**WORK TO COMPLETE**
Send every record back word for word.

**Records from a collection**
==============================
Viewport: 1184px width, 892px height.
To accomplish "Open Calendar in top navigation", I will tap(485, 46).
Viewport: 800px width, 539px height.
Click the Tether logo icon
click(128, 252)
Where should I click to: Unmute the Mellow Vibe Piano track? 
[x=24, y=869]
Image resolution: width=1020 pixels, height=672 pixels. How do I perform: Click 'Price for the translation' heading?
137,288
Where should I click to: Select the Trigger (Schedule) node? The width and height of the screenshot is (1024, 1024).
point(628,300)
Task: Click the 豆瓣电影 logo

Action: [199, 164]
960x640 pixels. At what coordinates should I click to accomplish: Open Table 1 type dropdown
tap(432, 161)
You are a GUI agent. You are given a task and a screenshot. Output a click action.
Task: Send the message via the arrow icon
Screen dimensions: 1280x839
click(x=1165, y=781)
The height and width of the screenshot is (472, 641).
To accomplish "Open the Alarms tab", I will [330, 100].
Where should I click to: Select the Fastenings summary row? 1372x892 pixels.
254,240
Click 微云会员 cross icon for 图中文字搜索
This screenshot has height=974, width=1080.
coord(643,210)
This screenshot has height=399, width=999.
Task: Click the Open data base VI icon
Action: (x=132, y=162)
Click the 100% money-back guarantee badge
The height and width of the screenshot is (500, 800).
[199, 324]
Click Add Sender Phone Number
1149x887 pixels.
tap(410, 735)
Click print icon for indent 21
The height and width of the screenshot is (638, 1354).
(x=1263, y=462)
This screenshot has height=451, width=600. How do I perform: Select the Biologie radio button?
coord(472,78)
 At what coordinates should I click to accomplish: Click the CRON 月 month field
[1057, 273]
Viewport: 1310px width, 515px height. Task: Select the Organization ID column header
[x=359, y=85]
==============================
**RESULT BELOW**
Viewport: 1184px width, 892px height.
To accomplish "Open Calendar in top navigation", I will tap(485, 46).
Viewport: 800px width, 539px height.
Click the Tether logo icon
click(128, 252)
Where should I click to: Unmute the Mellow Vibe Piano track? 
[x=24, y=869]
Image resolution: width=1020 pixels, height=672 pixels. How do I perform: Click 'Price for the translation' heading?
137,288
Where should I click to: Select the Trigger (Schedule) node? The width and height of the screenshot is (1024, 1024).
point(628,300)
Task: Click the 豆瓣电影 logo

Action: [199, 164]
960x640 pixels. At what coordinates should I click to accomplish: Open Table 1 type dropdown
tap(432, 161)
You are a GUI agent. You are given a task and a screenshot. Output a click action.
Task: Send the message via the arrow icon
Screen dimensions: 1280x839
click(x=1165, y=781)
The height and width of the screenshot is (472, 641).
To accomplish "Open the Alarms tab", I will [330, 100].
Where should I click to: Select the Fastenings summary row? 1372x892 pixels.
254,240
Click 微云会员 cross icon for 图中文字搜索
This screenshot has height=974, width=1080.
coord(643,210)
This screenshot has height=399, width=999.
Task: Click the Open data base VI icon
Action: (x=132, y=162)
Click the 100% money-back guarantee badge
The height and width of the screenshot is (500, 800).
[199, 324]
Click Add Sender Phone Number
1149x887 pixels.
tap(410, 735)
Click print icon for indent 21
The height and width of the screenshot is (638, 1354).
(x=1263, y=462)
This screenshot has height=451, width=600. How do I perform: Select the Biologie radio button?
coord(472,78)
 At what coordinates should I click to accomplish: Click the CRON 月 month field
[1057, 273]
Viewport: 1310px width, 515px height. Task: Select the Organization ID column header
[x=359, y=85]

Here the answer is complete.